Digging Deck Footing Holes
Depending how many holes you have to dig (and how deep), you might consider a power auger or other mechanized digger rather than doing the work by hand.
If you need just a few holes not much deeper than 2 or 3 ft. or not too big around, then a good sharp shovel and a post hole digger will be the only tools you’ll need. Throw in a pair of boots or shoes with stiff soles to keep your feet from getting sore. And remember that big rocks should be moved by rolling, not lifting, even if it means digging a bigger hole. But if you have quite a few holes or they need to be deep, then consider mechanizing the process. There are a couple of options that can help save your back (and your spirit).
The first option is to rent a handheld gasoline-powered auger. The one-person model is fine for small fence post holes, but the two-person model is essential for larger holes. I’ve found though that even in ground that doesn’t have too many rocks, a 12-in. diameter bit is really about the upper limit for two people to handle. I’ve also found that a power auger is not a user-friendly tool; I almost prefer digging these holes by hand. Be prepared for some abrupt stops as you hit roots and snags, and this tool really gets heavy when you’re lifting it out of the hole with an auger full of dirt. It may be quicker than handwork, but not necessarily less painful.
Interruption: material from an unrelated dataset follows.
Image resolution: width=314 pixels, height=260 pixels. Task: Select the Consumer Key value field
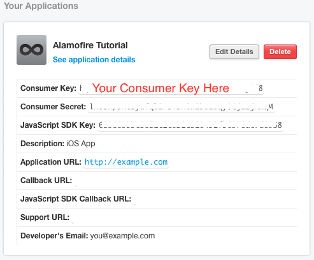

My favorite option is to hire a local fencing installer to come over with his drill rig. Depending on the contractor I contact, I’ll get a small, self-contained unit with plenty of mobility to get around obstructions or a slightly less maneuverable one mounted on the back of a vehicle. Drilling holes on moderate slopes isn’t a problem because usually both vehicles have four-wheel drive. These rigs can drill up to about 24-in. diameter holes that are up to 5 ft. deep if there’s not too much rock. Prices in my area run about $125.00 per hour, but it only takes an hour or so (plus travel time) to drill the holes for an average-sized deck.
If you have a steep site, lots of rocks, or some other onerous complication, then check in the yellow pages under electrical contractors or drilling companies. They’ll have track-mounted machines that can do 30-in diameter holes as deep as you’d ever want them for a deck, though these services cost twice as much as the small rigs. If it’s the only way to get the job done, however, the cost differential is well worth it.
No matter how you drill your holes, a few inches of loose dirt will be left in the bottom of the hole. Try to remove as much as you can with the post hole digger, and then compact whatever’s left. I do this with a 234 or a 434 that is long enough to reach the bottom of the hole and still allow me to grab it without bending over. I pound the board up and down until the bottom of the hole feels solid. Fine soils will compact better with addition of a little gravel.
This is also the time to add a thicker layer of gravel if needed for drainage, and this gravel can be compacted the same way. A 6-in. to 8-in. layer of gravel will allow for easy compaction and aid drainage. Adding a little water to the gravel until it is moist, but not puddling, is important for solid compaction. But avoid too much water; you’ll just make mud, and that won’t compact at all.